In July the Secretary of State for Communities and Local Government gave Comparo Ltd. permission to build a further 450 homes at Homelands Farm, and Welbeck Strategic Land permission to build 550 homes to the north west of Bishop’s Cleeve at a site known as Cleevelands.

The decisions went against widespread local opposition and despite the fact the council is currently drawing up a strategy for dealing with housing need in partnership with Cheltenham and Gloucester.

The borough council announced at the time that it was extremely disappointed with the decisions, and following legal advice on the merits of challenging the Secretary of State’s decision, it has officially lodged a legal challenge.

The challenge is based on the need to deliver housing in a way that is consistent with central government policy, which focuses on locally-based decisions about the scale and location of housing development.

Tewkesbury Borough Council’s Lead Member for Built Environment Cllr Derek Davies said: “A senior planning barrister has advised that there is a strong case to challenge the Secretary of State’s decision.

“There is an overarching principle in planning that requires policy to be interpreted and applied in such a way that is consistent with the reasons behind that policy. We feel that the Secretary of State has failed to apply this principle in this case.

“The council considers that these decisions go against the government’s declared policy of removing top-down planning and allowing planning decisions to be made at the local level by the communities that are most affected. It is inconsistent with the Localism Act and the principles behind that.

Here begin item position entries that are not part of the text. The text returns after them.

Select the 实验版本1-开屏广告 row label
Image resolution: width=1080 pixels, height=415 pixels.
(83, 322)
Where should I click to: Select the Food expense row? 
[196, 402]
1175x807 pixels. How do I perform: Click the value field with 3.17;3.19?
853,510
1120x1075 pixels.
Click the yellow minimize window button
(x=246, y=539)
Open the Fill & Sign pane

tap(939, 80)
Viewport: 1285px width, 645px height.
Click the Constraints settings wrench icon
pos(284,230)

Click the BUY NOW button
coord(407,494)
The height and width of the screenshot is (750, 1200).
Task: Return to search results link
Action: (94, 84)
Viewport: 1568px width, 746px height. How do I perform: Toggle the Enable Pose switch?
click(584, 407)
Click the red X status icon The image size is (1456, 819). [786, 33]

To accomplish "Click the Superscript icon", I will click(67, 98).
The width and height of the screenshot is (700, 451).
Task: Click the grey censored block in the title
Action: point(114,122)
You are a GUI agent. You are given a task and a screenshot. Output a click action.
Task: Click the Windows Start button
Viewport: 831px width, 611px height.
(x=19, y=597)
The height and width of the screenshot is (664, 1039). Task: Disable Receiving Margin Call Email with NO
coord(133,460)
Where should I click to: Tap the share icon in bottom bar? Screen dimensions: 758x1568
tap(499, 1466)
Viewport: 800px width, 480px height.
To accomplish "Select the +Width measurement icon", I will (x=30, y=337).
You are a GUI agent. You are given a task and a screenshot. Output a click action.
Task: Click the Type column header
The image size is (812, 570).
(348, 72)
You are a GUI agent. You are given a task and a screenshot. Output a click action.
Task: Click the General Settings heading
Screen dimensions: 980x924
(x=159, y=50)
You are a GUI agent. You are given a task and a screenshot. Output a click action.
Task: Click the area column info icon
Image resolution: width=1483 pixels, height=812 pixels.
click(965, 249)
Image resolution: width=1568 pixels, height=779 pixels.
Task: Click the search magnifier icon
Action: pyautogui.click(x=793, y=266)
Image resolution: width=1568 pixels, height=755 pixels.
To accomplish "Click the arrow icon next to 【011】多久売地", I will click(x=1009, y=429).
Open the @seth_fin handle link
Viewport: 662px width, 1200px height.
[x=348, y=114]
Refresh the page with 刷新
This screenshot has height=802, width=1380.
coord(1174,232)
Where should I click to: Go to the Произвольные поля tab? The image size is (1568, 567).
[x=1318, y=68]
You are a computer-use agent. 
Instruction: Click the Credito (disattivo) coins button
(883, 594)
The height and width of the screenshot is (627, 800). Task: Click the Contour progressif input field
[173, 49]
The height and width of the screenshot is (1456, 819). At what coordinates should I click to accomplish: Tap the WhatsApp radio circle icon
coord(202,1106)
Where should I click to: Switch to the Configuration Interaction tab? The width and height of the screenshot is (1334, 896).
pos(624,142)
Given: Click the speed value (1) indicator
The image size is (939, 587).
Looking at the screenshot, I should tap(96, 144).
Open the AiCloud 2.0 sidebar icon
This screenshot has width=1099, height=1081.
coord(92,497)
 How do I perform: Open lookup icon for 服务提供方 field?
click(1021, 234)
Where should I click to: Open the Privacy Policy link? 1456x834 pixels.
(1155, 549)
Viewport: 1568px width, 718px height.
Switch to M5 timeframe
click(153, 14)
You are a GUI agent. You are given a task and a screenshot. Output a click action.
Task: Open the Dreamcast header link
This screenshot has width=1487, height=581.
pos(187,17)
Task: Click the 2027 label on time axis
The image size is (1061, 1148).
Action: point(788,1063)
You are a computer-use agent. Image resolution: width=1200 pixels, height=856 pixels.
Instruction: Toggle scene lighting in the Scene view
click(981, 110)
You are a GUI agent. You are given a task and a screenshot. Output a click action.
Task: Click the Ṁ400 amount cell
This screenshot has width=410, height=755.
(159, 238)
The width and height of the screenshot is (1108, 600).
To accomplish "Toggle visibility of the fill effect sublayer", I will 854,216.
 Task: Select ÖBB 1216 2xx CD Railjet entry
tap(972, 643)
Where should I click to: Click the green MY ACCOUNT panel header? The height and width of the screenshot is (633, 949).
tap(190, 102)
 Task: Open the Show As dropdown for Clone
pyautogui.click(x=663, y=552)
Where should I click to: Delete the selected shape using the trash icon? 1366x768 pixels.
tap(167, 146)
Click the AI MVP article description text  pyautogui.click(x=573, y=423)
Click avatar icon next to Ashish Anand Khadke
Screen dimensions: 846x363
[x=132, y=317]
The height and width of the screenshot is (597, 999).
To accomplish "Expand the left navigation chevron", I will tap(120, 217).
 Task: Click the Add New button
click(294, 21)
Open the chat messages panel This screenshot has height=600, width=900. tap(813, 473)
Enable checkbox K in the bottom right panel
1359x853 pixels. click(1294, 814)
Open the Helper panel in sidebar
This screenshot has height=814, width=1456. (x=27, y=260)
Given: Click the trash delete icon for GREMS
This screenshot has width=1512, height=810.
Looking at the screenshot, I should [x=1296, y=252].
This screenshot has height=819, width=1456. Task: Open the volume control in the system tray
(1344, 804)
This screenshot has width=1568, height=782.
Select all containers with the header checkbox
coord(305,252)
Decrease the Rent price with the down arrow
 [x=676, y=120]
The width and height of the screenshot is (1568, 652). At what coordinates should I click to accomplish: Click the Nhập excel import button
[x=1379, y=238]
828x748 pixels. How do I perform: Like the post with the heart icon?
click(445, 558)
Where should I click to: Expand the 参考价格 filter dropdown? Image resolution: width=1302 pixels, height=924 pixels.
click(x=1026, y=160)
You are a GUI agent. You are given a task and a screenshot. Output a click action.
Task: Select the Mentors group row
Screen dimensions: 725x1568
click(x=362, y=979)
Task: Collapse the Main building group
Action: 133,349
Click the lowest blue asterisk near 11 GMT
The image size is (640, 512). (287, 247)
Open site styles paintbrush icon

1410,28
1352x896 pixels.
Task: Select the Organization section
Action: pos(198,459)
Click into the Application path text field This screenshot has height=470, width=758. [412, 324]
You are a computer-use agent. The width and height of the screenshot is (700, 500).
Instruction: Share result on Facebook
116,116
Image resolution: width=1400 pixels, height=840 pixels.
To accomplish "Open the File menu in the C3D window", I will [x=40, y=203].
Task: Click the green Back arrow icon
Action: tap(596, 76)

“The council is concerned that the government appears to be imposing decisions in an ad hoc way through the appeal process before decisions on the future development of the area have been made at a local level in accordance with the government’s localism agenda.

“There are already a number of existing permissions throughout the borough for new housing, and the relatively slow speed of house-building on these sites, where indeed work has started, indicates that it is not a lack of planning permissions that is delaying the delivery of housing.

“While we fully support the need to provide housing to meet current and future needs, this should be through a plan-led process., and we are continuing to work with our partners at Cheltenham and Gloucester on a Joint Core Strategy that will aim to meet those needs on a properly planned local basis.”